The set is used inventively without being obtrusive; small, brightly painted birdhouses represent well-kempt suburbia in miniature, haunting the fringes of the play with their respectability at all times. The direction exploits the opportunities for comedy; a blanket is unfurled to make a vertical bed, then effortlessly reused as the low-hanging roof of an attic; those sitting at a table hold up a board, and as some characters stand up to join a heated debate, the board lurches wildly while the remaining characters struggle frantically to hold it steady.

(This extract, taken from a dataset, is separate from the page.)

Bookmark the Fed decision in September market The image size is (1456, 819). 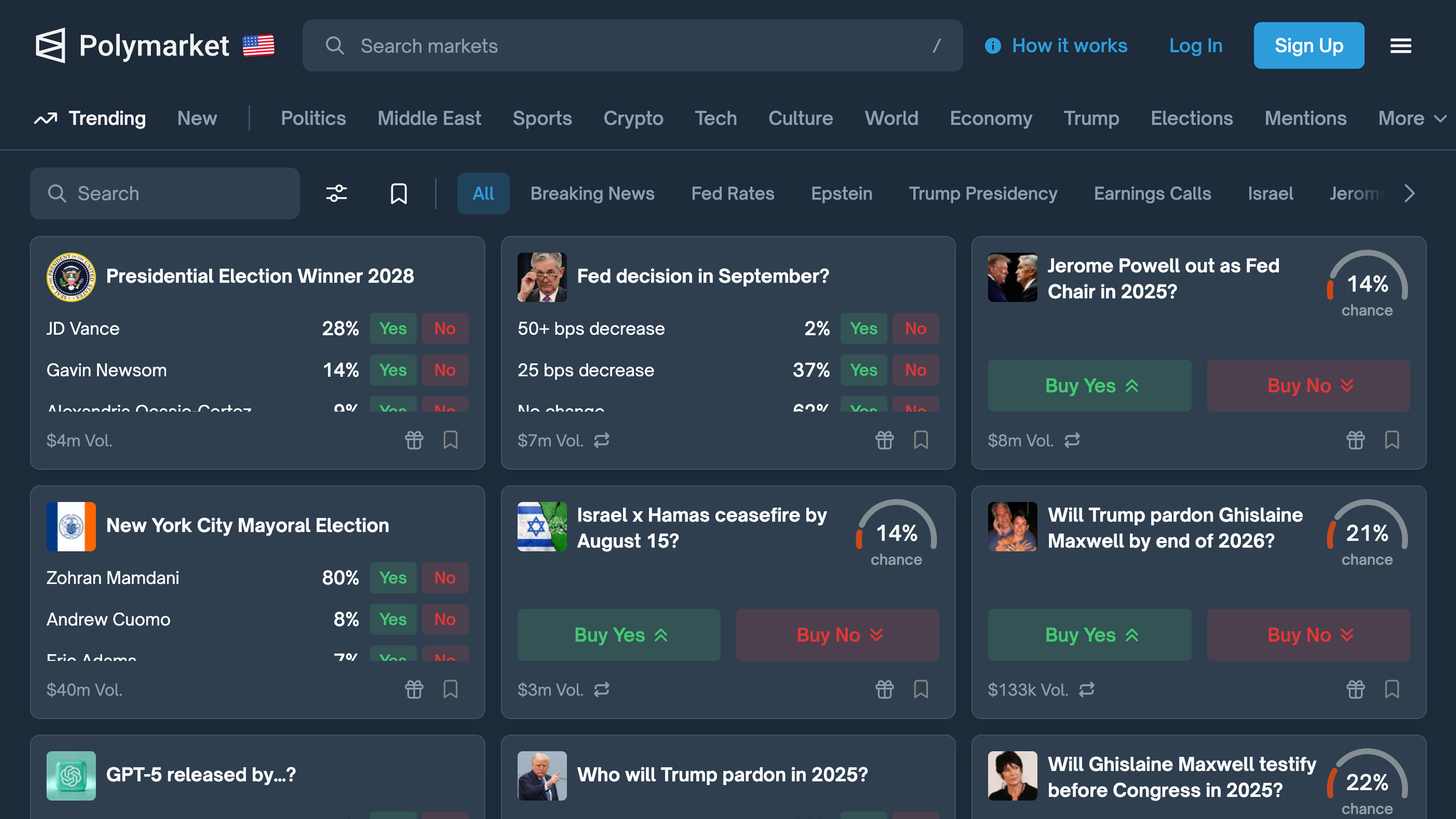coord(921,440)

What is normally an unavoidably hard hitting, sober subject is elevated in The Squirrel Plays by a refusal to allow the theme to supress other shades of emotion – tenderness, humour, even boredom, all find their place in the play. The characters themselves are slight stereotypes; the soft mother, the local resident’s association tyrant. It’s a testament to the skill of the cast that they don’t allow themselves to be consumed by these types, but rather make space for their characters to experience inner conflict. The central couple, Tom and Sarah are particularly striking as they vacillate between the perfect image of young love, and the earnest fear and despair that lies beneath. The veneers of respectable normality that cover all the characters in this play are not so much shattered as stretched so thin that they become translucent, revealing an aching loneliness and unhappiness, particularly in Tom and Sarah, as they both try to process the infestation and destruction (of a squirrel, of a child), in their own deeply incompatible ways.

Similarly, the central metaphor of squirrels as children does not act to obscure the act of abortion (at least not to the audience) but instead to reveal and place pressure on the pro-choice and pro-life movements in more complex ways. Mentions of ‘unwanted squirrels’ being the result of ‘carelessness’ highlight the ludicrous nature of certain arguments against abortion, whilst the defamiliarization brought about by the metaphor allows the audience to think on the subject at one remove from their own, often very strongly held, opinions.

This is a striking, loveable production, skilfully directed. It jumps with ease the hurdle at which many Fringe productions fall: to handle a major contemporary issue with exploratory thoughtfulness.